**What is needed:**
Please output the line containing "Where should I" and all lines that follow it in the data below, exactly, with no pictures.

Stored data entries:
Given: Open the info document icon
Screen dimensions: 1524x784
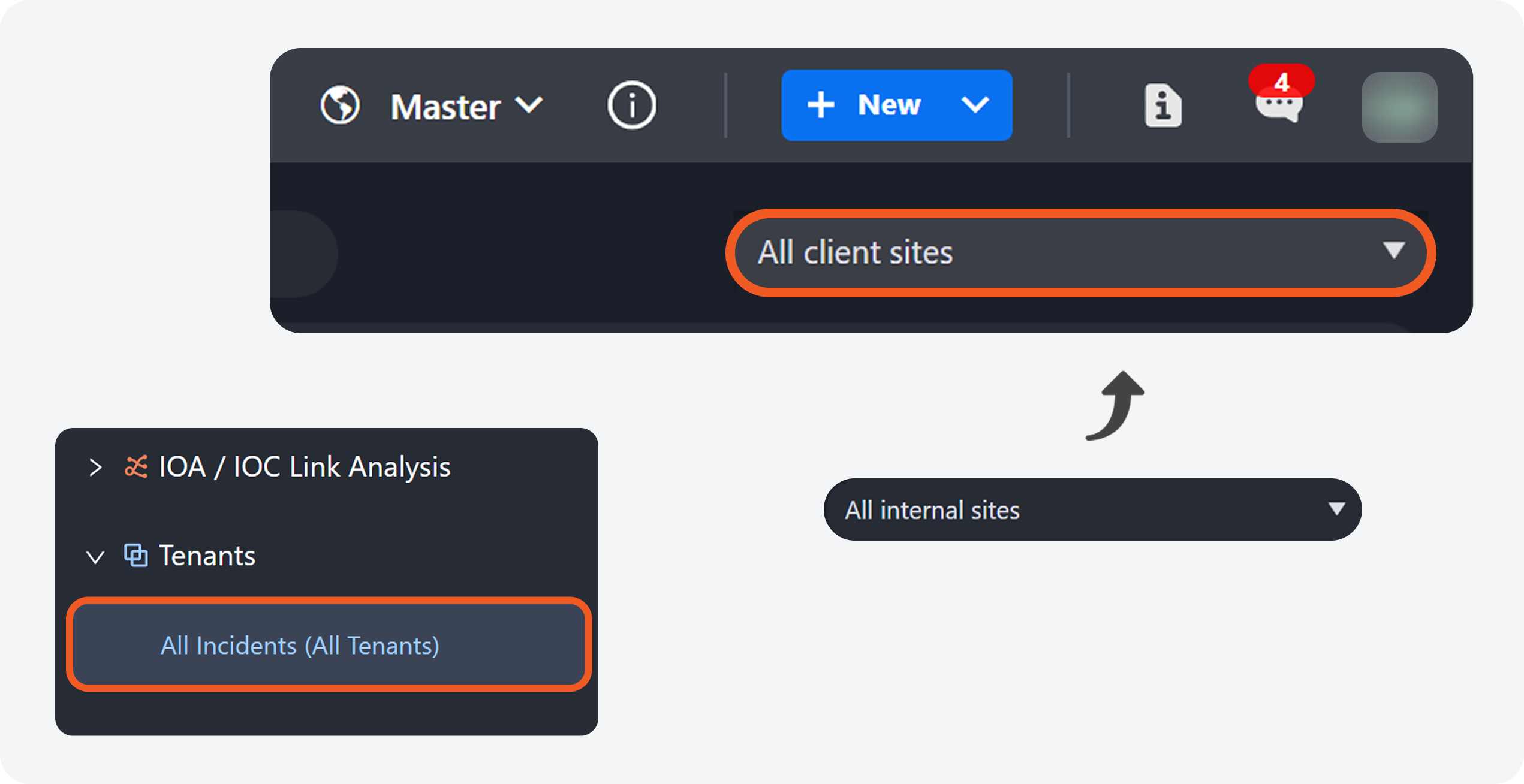Looking at the screenshot, I should point(1162,106).
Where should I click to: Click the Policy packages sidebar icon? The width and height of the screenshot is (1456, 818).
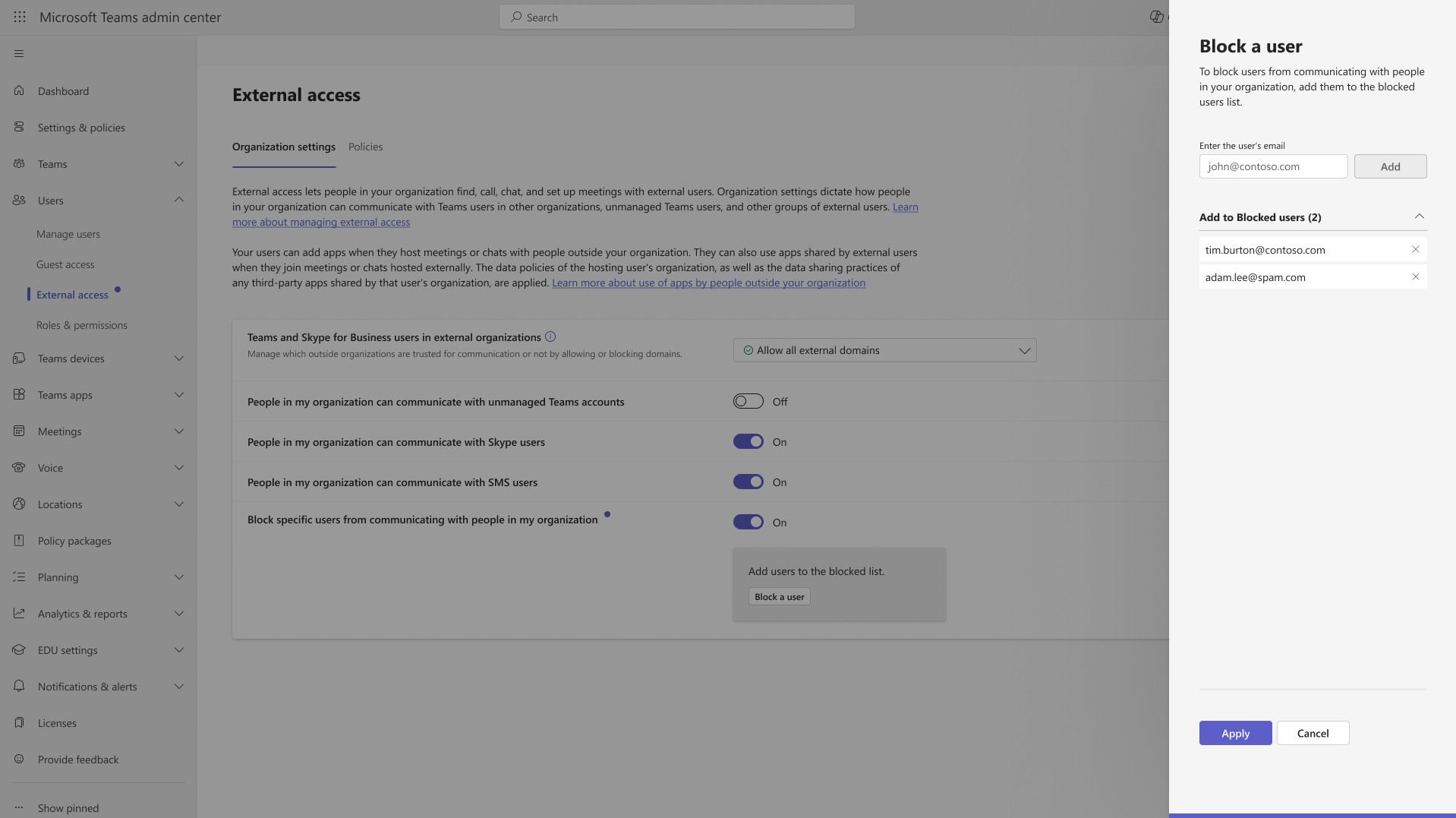point(18,540)
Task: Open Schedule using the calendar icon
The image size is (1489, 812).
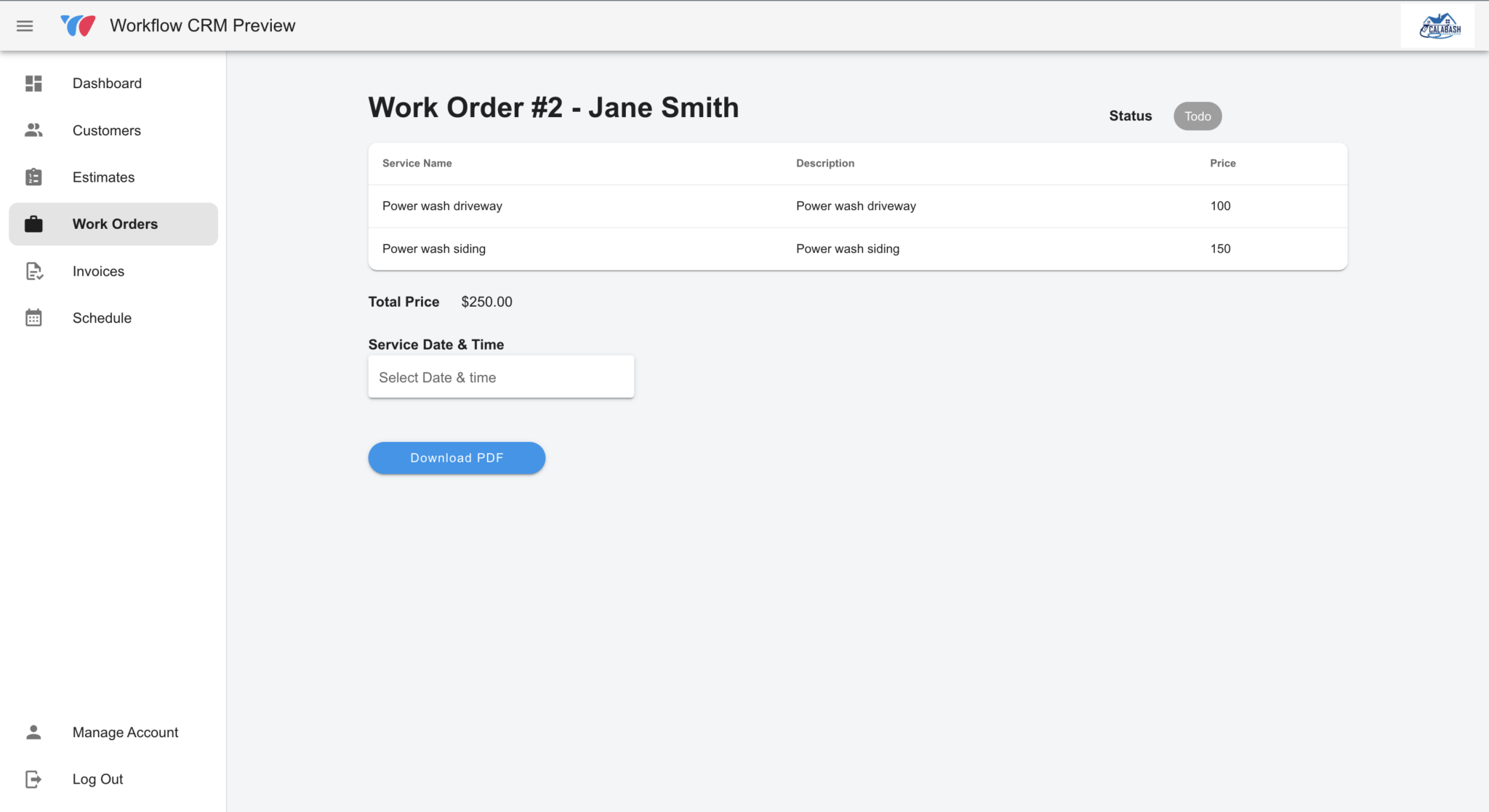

**Your response:**
Where should I click to: Click the Policy packages sidebar icon? The width and height of the screenshot is (1456, 818).
point(18,540)
Task: Open Schedule using the calendar icon
The image size is (1489, 812).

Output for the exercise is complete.